I think back to the day in Turkey when rocks were being thrown at my bus as our group of outsiders attempted to help solve some of the ecological problems of the area. Could I blame them? I could understand why they would dislike the idea of westerners again coming into their country. I could also see why Muslims would be suppressed by the military. Again these are complicated issues in which we continue interfere creating new adversaries and perhaps, unwittingly, weakening our allies.

One of the things which most impressed me about Turkey was that for hundreds of years Orthodox Christians, Muslims and Jews have all peacefully co-existed. Religious tolerance has, in the past, been a stabilizing factor which is now being undermined by western interference through the Turkish domestic military leadership.

This series of events in Turkey is another blow to what is otherwise a flimsy form of democracy and was not lost on Europeans. "European Union nations, which last month cited Turkey's poor human rights record in shelving its membership application, were quick to condemn the Ban."8 British Foreign Secretary, Robin Cook was quoted as saying, "We are concerned at the implications for democratic pluralism and freedom of expression and will be discussing this urgently with our European partners."9

Crush Your Politics then Your Business

The Turkish government did not stop with just eliminating a political party, they changed the rules for Muslims with respect to their private business lives as well. In another press report a few weeks later it was disclosed that a series of laws were passed which tightened controls on Muslim owned businesses, businesses purported to be responsible for giving about $250 million to their political allies each year. In addition, the new laws require that these businesses diversify their investments into businesses which are not owned by Muslims.

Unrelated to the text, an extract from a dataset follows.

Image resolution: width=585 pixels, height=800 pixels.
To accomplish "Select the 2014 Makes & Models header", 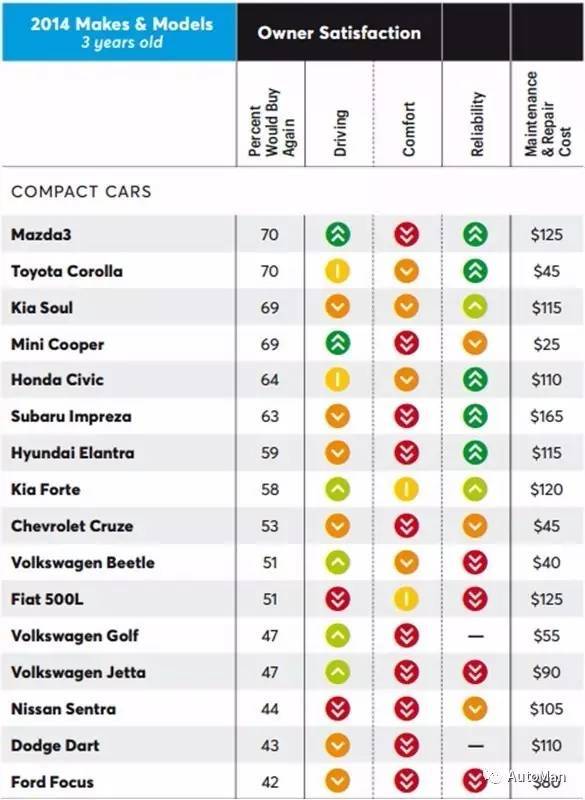I will coord(120,32).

Strict Islamic law maintains that interest paid and collected is morally wrong. Special lending institutions have been set up by Muslims to support each other and avoid violations of their religious teachings in this area. In addition, Muslims try to support the enterprises of their fellow believers in the same way that other church and synagogue attendees do - they vote their dollars by spending their money with like minded people, another basic right of free people.10

Military leaders in Turkey told the new Prime Minister that the civilian government must curb the spread of "religious extremism" and gave him a list of restrictions they wanted imposed. They also demanded that the bureaucracy be purged of "pro-Islamic figures" which they have asserted have "infiltrated" the government. The military said that they would take whatever steps were necessary to keep religion out of politics and would not compromise with anyone that they, the military, considered "subversive".11

Religious leaders in the Turkey might well ask themselves: Which religion will be attacked and suppressed next? In the spirit of tolerance there is a great opportunity present in Turkey, an opportunity to create a coalition, in the spirit of religious freedom between all faiths of the region. The history of the country for those not now targets of the military is what has provided a safe haven for Jews and Christians when expelled from other countries in the past.

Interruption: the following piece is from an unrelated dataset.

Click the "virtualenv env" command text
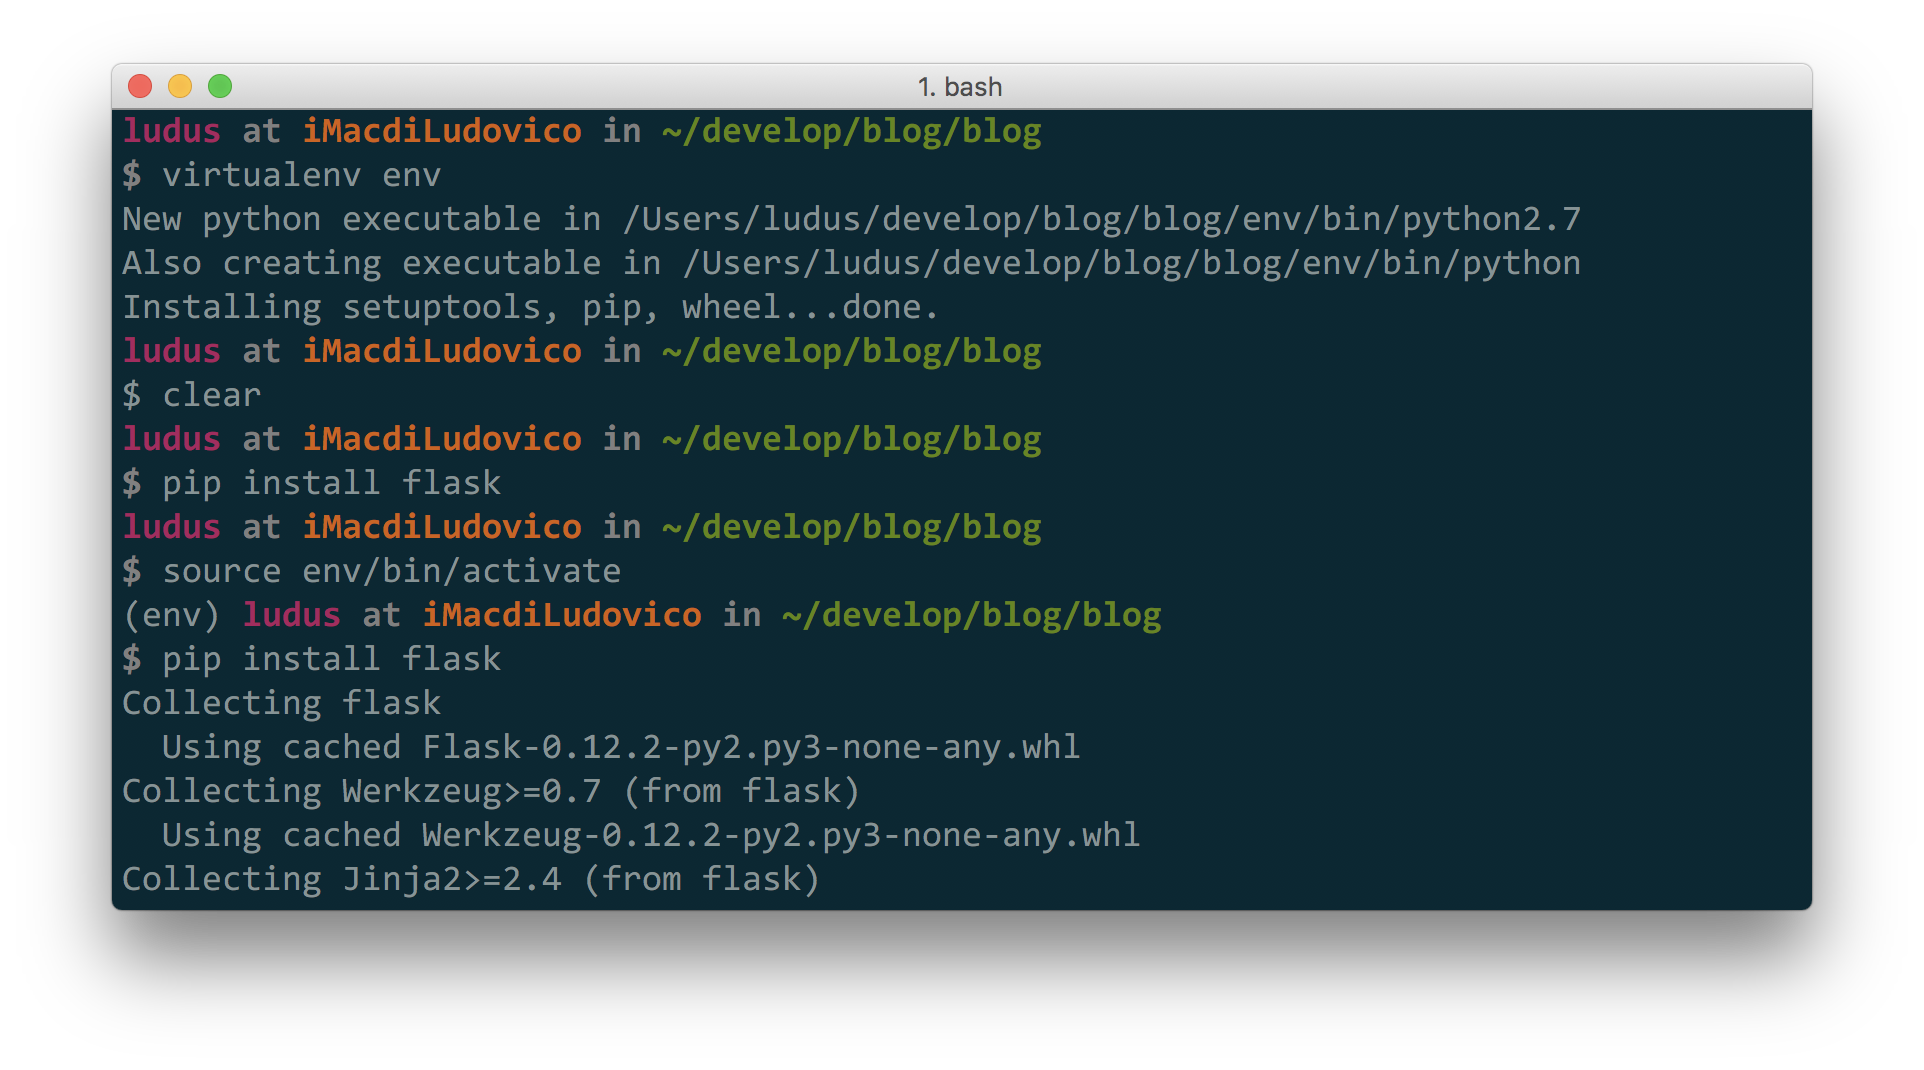The image size is (1924, 1070). (300, 175)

All of the major religions in the area have some common threads which are rooted in love, compassion, tolerance and the idea of only one God. I think also that this one God is tolerant enough to allow individuals to follow their own "free will" in seeking the truth. All of these religions say that it is God who will judge our actions in the end. Suppression, violence and fear are not the path to enlightenment in any religion - yet again we are walking along that path.

This article is intended to stimulate some thought. I hope it has....

  1. "Russia Religion Bill Wins Final Parliamentary Approval", by Dave Carpenter, Associated Press, Anchorage Daily News, September 25, 1997, page A-9.
  2. Ibid.
  3. Ibid.
  4. "Turkey's High Court Dissolves, Seizes Assets of Islamic Party", by Amberin Zaman, Los Angeles Times, Anchorage Daily News, January 17, 1998.
  5. Ibid.
  6. Ibid.
  7. Bringing the War Home, by William Thomas, Earthpulse Press, 1998.
  8. Ibid.
  9. Ibid.
  10. "Turkey Draws Bead on Muslim Business", by Selcan Hacaoglu, Associated Press, printed in the Anchorage Daily News, February 1998.
  11. "Hem in Fundamentalists, Turkish Generals Demand", by Stephen Kinzer, The New York Times, printed in the Anchorage Daily News, March 28, 1998.